An implementation of the Hybrid TF-IDF microblog summarisation algorithm as proposed by David Ionuye and Jugal K. Kalitaß.


Keywords
TFIDF, Text, Summarization, NLP, text-mining, tf-idf
License
MIT
Install
pip install hybridtfidf==1.1.0

Documentation

Hybrid TF-IDF

PyPI - License GitHub release (latest by date)


This is an implementation of the Hybrid TF-IDF algorithm as proposed by David Ionuye and Jugal K. Kalita (2011).

Hybrid TF-IDF is designed with twitter data in mind, where document lengths are short. It is an approach to generating Multiple Post Summaries of a collection of documents.

Simply install with:

pip install hybridtfidf

Load some short texts of the form:

documents = ['This is one example of a short text.',
            'Designed for twitter posts, a typical 'short document' will have fewer than 280 characters!'
            ]

The algorithm works best on tokenized data with stopwords removed, although this is not required. You can tokenize your documents any way you like. Here is an example using the popular NLTK package:

import nltk
nltk.download('stopwords')

documents = ["This is one example of a short text.",
            "Designed for twitter posts, a typical 'short document' will have fewer than 280 characters!"
            ]

stop_words = set(nltk.corpus.stopwords.words('english'))

tokenized_documents = []

for document in documents:
    tokens = nltk.tokenize.word_tokenize(document)
    tokenized_document = [i for i in tokens if not i in stop_words]
    tokenized_documents.append(tokenized_document)    

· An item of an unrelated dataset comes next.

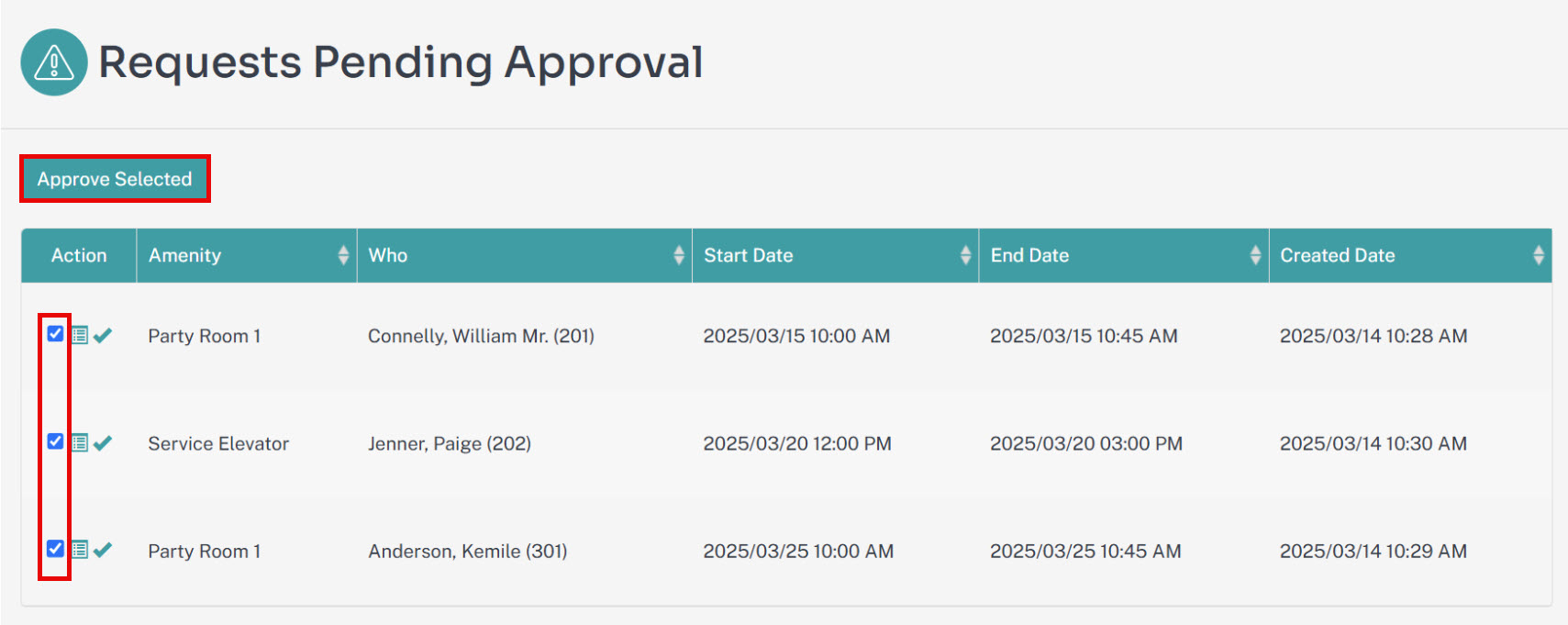Screen dimensions: 1568x625
Task: Open details icon for Anderson, Kemile request
Action: (x=80, y=550)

# tokenized_documents[0] = ['This','one','example','short','text','.']

The algorithm however requires that each document is one string. If you use nltk's tokenizer, make sure to re-join each document string.

tokenized_documents = [' '.join(document) for document in tokenized_documents]

# tokenized_documents[0] = 'This one example short text .'

Create a HybridTfidf object and fit it on the data

from hybridtfidf import HybridTfidf

hybridtfidf = HybridTfidf(threshold=7)
hybridtfidf.fit(tokenized_documents)

# The thresold value affects how strongly the algorithm biases towards longer documents
# A higher threshold will make longer documents have a higher post weight
# (see next snippits of code for what post weight does)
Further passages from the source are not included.